Nevertheless, this is actually the very highly used table (fifty approximately Card inserts per second, many Chooses, row-level securing is required) I am running the Remove query on:

CREATE TABLE `sales` (

  `sale_id` int(32) unsigned NOT NULL auto_increment,

  `start_time` int(20) unsigned NOT NULL,

  `end_time` int(20) unsigned default NULL,

  `identifier` char(9) NOT NULL,

  `zip_code` char(5) NOT NULL,

  `income` mediumint(6) unsigned NOT NULL,

  PRIMARY KEY  USING BTREE (`sale_id`),

  UNIQUE KEY `SALE_DATA` (`ssn`,`zip_code`,`income`),

  KEY `SALE_START` USING BTREE (`start_time`)

) ENGINE=InnoDB DEFAULT CHARSET=ascii ROW_FORMAT=FIXED

The Remove query appears like this, and it is run every 5 minutes on cron (I'd would rather run it once each minute):

Remove FROM `sales` WHERE

    `start_time` < UNIX_TIMESTAMP(NOW() - INTERVAL half hour)

I have used INT for that time area since it is apparent that MySQL has trouble using indexes with DATETIME fields.

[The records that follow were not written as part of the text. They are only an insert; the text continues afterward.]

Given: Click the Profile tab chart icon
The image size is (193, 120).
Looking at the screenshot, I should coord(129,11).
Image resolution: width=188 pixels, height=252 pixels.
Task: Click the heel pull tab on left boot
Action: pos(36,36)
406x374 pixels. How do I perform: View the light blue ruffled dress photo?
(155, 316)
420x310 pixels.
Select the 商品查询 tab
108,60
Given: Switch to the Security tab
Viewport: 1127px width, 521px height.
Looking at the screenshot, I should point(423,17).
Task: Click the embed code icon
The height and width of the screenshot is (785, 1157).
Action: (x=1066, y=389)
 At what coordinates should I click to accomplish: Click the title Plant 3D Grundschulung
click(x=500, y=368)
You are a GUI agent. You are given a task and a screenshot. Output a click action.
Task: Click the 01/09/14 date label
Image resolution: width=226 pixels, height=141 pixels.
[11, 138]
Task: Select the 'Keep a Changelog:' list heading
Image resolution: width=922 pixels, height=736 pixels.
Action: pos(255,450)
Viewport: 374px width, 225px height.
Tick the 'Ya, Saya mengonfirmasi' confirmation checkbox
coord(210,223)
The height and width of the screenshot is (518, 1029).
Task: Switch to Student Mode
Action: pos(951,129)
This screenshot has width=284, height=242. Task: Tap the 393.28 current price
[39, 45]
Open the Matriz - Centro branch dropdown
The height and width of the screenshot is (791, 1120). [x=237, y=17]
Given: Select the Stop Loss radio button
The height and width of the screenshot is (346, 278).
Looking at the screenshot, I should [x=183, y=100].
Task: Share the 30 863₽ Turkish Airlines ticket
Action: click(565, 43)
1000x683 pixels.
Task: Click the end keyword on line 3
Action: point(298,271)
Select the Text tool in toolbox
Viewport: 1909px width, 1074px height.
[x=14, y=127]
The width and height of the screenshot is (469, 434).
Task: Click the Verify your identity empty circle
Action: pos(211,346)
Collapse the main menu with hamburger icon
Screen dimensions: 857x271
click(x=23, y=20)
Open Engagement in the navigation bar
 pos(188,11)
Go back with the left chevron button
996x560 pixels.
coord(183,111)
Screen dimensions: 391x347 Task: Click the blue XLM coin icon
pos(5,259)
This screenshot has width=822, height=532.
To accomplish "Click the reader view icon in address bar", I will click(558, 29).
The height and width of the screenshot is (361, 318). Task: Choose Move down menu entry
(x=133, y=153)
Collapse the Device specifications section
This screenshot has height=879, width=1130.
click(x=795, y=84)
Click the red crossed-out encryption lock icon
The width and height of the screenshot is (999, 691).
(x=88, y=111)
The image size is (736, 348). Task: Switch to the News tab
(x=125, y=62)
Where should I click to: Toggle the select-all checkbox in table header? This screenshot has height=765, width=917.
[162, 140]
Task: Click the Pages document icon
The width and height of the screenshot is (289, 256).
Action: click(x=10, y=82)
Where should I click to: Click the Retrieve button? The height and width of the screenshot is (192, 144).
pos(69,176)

Making this the issue: The Remove query appears to operate fine a lot of the time (maybe 7 from 10 occasions). In other cases, the query finishes rapidly, but MySQL appears to obtain clogged up for some time later on. I can not exactly prove it's MySQL that's causing problems, however the occasions the signs and symptoms happen certainly coincides using the occasions this totally run. Listed here are the signs and symptoms while things are clogged up:

  • Logging into MySQL and taking advantage of SHOW FULL PROCESSLIST, you will find only a couple of Place INTOsales... queries running, where normally you will find greater than a hundred. What's abnormal here's really the possible lack of any tasks along the way list, instead of there being a lot of. It appears MySQL stops taking connections entirely.
  • Checking Apache server-status, Apache has arrived at MaxClients. All threads have been in "Delivering reply" status.
  • Apache starts using plenty of system time CPU. Load earnings shoot in place, I have seen 1-minute load earnings up to 100. Normal load average with this machine is about 15. I observe that it's using system CPU (instead of user CPU) because I personally use GKrellM to watch it.
  • In top, you will find many Apache processes using plenty of CPU.
  • The site and API (offered by Apache obviously) are unreachable more often than not. Some demands undergo, but take around 3 or 4 minutes. Other demands reply following a time having a "Can't connect with MySQL server through /tmp/mysql.sock" error - this is actually the same error when i get when MySQL has ended capacity and it has a lot of connections (only it does not really say a lot of connections).
  • MySQL accepts no more than 1024 connections, mysqltuner.pl reviews "[!!] Greatest connection usage: 100% (1025/1024)", meaning it's adopted a lot more than it might handle at some point. Generally under normal conditions, you will find merely a couple of hundred concurrent MySQL connections for the most part. mysqltuner.pl reviews not one other issues, I'd gladly paste the output if anybody wants.

Eventually, after about just a few minutes, things recover by themselves with no intervention. CPU usage dates back to normalcy, Apache and MySQL resume normal procedures.

So, so what can I actually do? :) How do i even start to investigate why this really is happening? I need that Remove query to operate for a number of reasons, so why do things go crazy when it is run (although not constantly)?